**DESCRIPTION OF THE TASK:** Transcribe the listing verbatim, please, with images dropped.

**RECORDS SUPPLIED:**
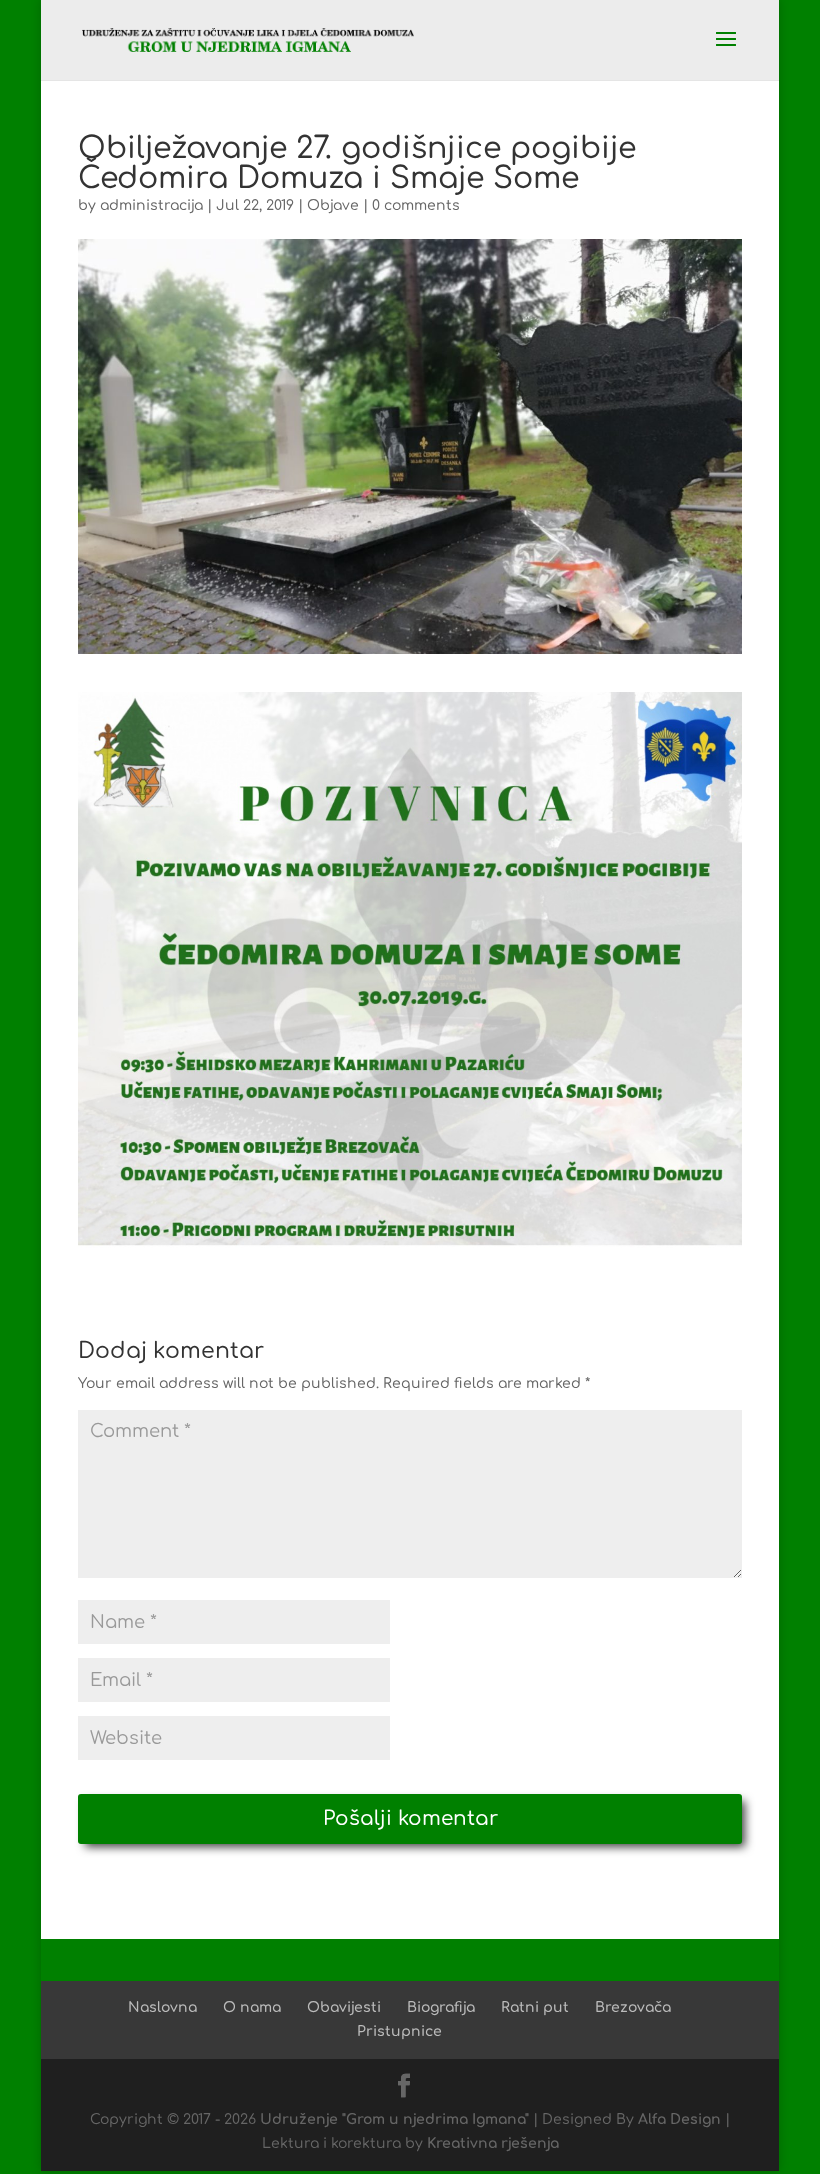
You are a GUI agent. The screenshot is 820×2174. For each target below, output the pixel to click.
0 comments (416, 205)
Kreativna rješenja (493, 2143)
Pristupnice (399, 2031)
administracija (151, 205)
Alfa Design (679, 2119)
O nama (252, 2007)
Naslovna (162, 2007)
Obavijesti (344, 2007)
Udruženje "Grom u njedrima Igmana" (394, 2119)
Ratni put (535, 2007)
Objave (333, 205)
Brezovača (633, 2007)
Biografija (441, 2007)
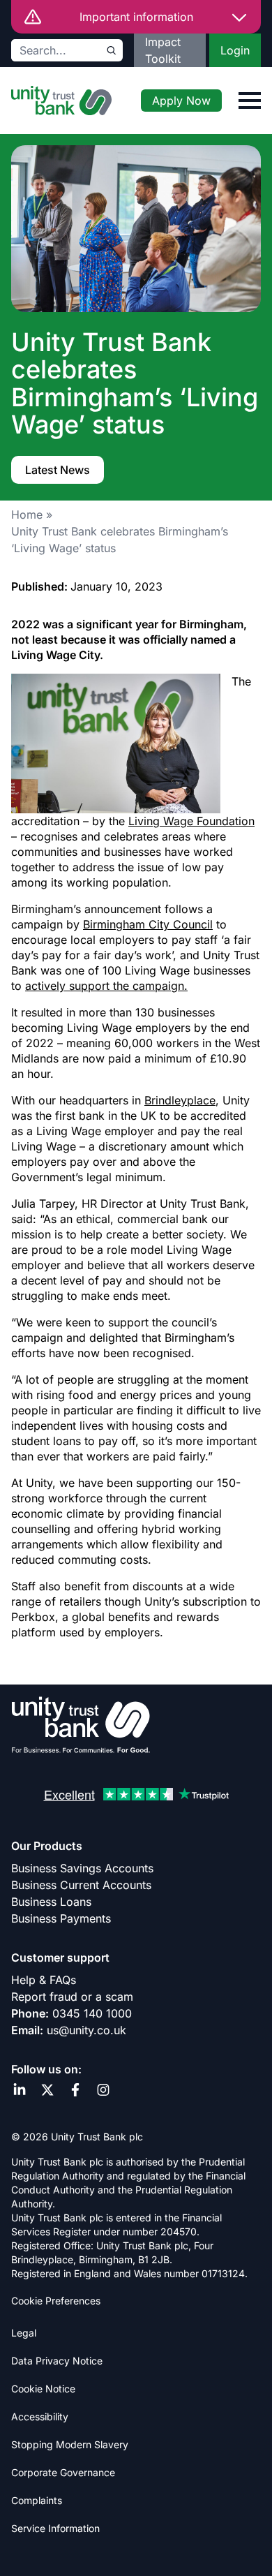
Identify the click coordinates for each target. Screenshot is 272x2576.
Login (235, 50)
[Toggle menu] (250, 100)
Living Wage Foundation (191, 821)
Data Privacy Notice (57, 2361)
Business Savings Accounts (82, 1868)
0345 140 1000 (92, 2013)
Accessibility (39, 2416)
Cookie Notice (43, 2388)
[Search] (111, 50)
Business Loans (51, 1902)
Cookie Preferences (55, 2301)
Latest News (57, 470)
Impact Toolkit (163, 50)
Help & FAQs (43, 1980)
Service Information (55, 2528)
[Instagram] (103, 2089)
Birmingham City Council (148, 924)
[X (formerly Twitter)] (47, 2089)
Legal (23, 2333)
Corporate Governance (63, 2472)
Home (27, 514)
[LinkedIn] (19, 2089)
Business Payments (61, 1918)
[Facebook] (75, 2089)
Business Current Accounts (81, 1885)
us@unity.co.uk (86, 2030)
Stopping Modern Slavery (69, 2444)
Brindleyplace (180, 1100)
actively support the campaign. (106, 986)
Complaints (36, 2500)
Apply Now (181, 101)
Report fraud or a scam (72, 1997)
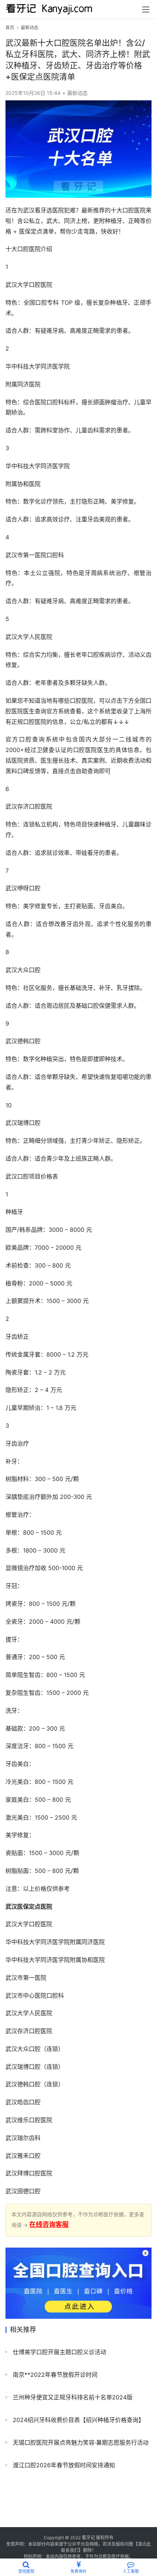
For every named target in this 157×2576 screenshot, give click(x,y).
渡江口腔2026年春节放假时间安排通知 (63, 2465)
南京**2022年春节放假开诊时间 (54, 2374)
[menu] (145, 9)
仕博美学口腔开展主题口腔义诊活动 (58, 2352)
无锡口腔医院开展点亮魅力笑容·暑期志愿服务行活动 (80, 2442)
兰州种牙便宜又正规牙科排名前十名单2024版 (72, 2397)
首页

**SOLUTION:**
You are a GUI agent. The screenshot is 820×2174. For each target below, output the pixel to click.
0 comments (416, 205)
Kreativna rješenja (493, 2143)
Pristupnice (399, 2031)
administracija (151, 205)
Alfa Design (679, 2119)
O nama (252, 2007)
Naslovna (162, 2007)
Obavijesti (344, 2007)
Udruženje "Grom u njedrima Igmana" (394, 2119)
Ratni put (535, 2007)
Objave (333, 205)
Brezovača (633, 2007)
Biografija (441, 2007)
Identify the click coordinates for each target. Screenshot is 272x2576.
Login (235, 50)
[Toggle menu] (250, 100)
Living Wage Foundation (191, 821)
Data Privacy Notice (57, 2361)
Business Savings Accounts (82, 1868)
0345 140 1000 (92, 2013)
Accessibility (39, 2416)
Cookie Notice (43, 2388)
[Search] (111, 50)
Business Loans (51, 1902)
Cookie Preferences (55, 2301)
Latest News (57, 470)
Impact Toolkit (163, 50)
Help & FAQs (43, 1980)
Service Information (55, 2528)
[Instagram] (103, 2089)
Birmingham City Council (148, 924)
[X (formerly Twitter)] (47, 2089)
Legal (23, 2333)
Corporate Governance (63, 2472)
Home (27, 514)
[LinkedIn] (19, 2089)
Business Payments (61, 1918)
[Facebook] (75, 2089)
Business Current Accounts (81, 1885)
us@unity.co.uk (86, 2030)
Stopping Modern Slavery (69, 2444)
Brindleyplace (180, 1100)
actively support the campaign. (106, 986)
Complaints (36, 2500)
Apply Now (181, 101)
Report fraud or a scam (72, 1997)
For every named target in this 157×2576 screenshot, give click(x,y).
渡江口腔2026年春节放假时间安排通知 (63, 2465)
南京**2022年春节放假开诊时间 (54, 2374)
[menu] (145, 9)
仕博美学口腔开展主题口腔义诊活动 (58, 2352)
无锡口腔医院开展点亮魅力笑容·暑期志愿服务行活动 (80, 2442)
兰州种牙便宜又正规牙科排名前十名单2024版 (72, 2397)
首页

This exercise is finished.